Render uses AWS Elastic Block Store (EBS) as a storage provider in several of our clusters, and we were affected by an issue with the service:
Between 5:10 AM and 8:40 AM PDT, we experienced a performance degradation for a small number of EBS volumes in a single Availability Zone (euc1-az3) in the EU-CENTRAL-1 Region.
The issue resulted in downtime for some Postgres & Redis services, and degradation in some behaviors like autoscaling, builds, deploys, and metrics.
An estimated 3,000 managed Postgres and Redis instances experienced downtime, and even more will have experienced degraded performance.
Additionally, the Render platform in Frankfurt experienced general degradation in, but not limited to, autoscaling, builds, deploys, and metrics.
Render's automated alerting detected ongoing issues in one of our Frankfurt clusters at 12:40 UTC. We responded by opening a public incident. As part of the response, we identified that some of our hosts were experiencing severely degraded EBS performance.
Render uses AWS EBS to power storage volumes for all managed Postgres services in the Frankfurt region. Due to the outage, EBS volumes became detached from hosts.

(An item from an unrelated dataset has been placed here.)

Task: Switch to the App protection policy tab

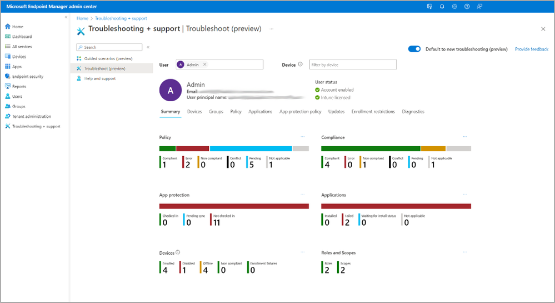Action: (300, 112)
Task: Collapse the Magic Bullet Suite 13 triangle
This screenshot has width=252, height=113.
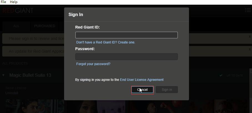Action: point(3,75)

Our system automatically attempted to recover by attaching the volume to a new host, but failed to do so because of degradation in the attach/detach API. Eventually these attach operations succeeded; by 13:51 UTC, service was restored to all managed Postgres instances.

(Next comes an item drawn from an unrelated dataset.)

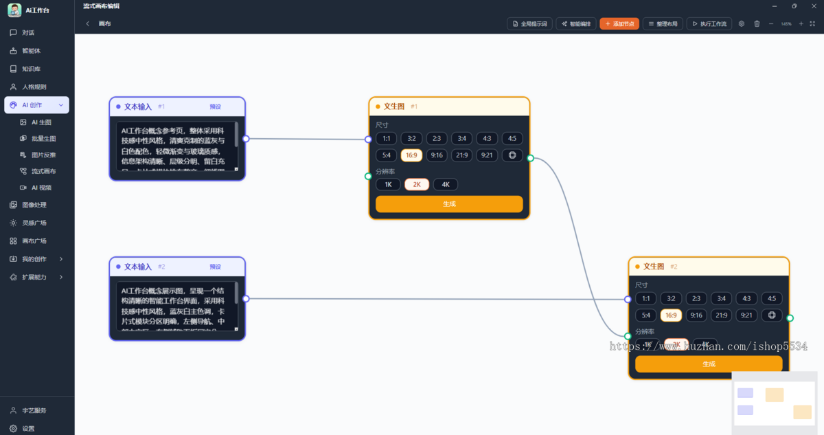Open 批量生图 sidebar item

EBS also provides the storage for our etcd cluster, which runs as part of the Kubernetes cluster. Because etcd's consensus algorithm requires every member to write to disk on every proposal, high disk latency for just one member can slow down the entire etcd cluster. Our Kubernetes API server, which regularly transacts with etcd, became sluggish and slow to process requests that support behaviors like autoscaling, builds, deploys, and metrics. After identifying the failure mode, at 13:25 UTC we removed the unhealthy etcd member from the cluster. This allowed most of the degraded behaviors to recover.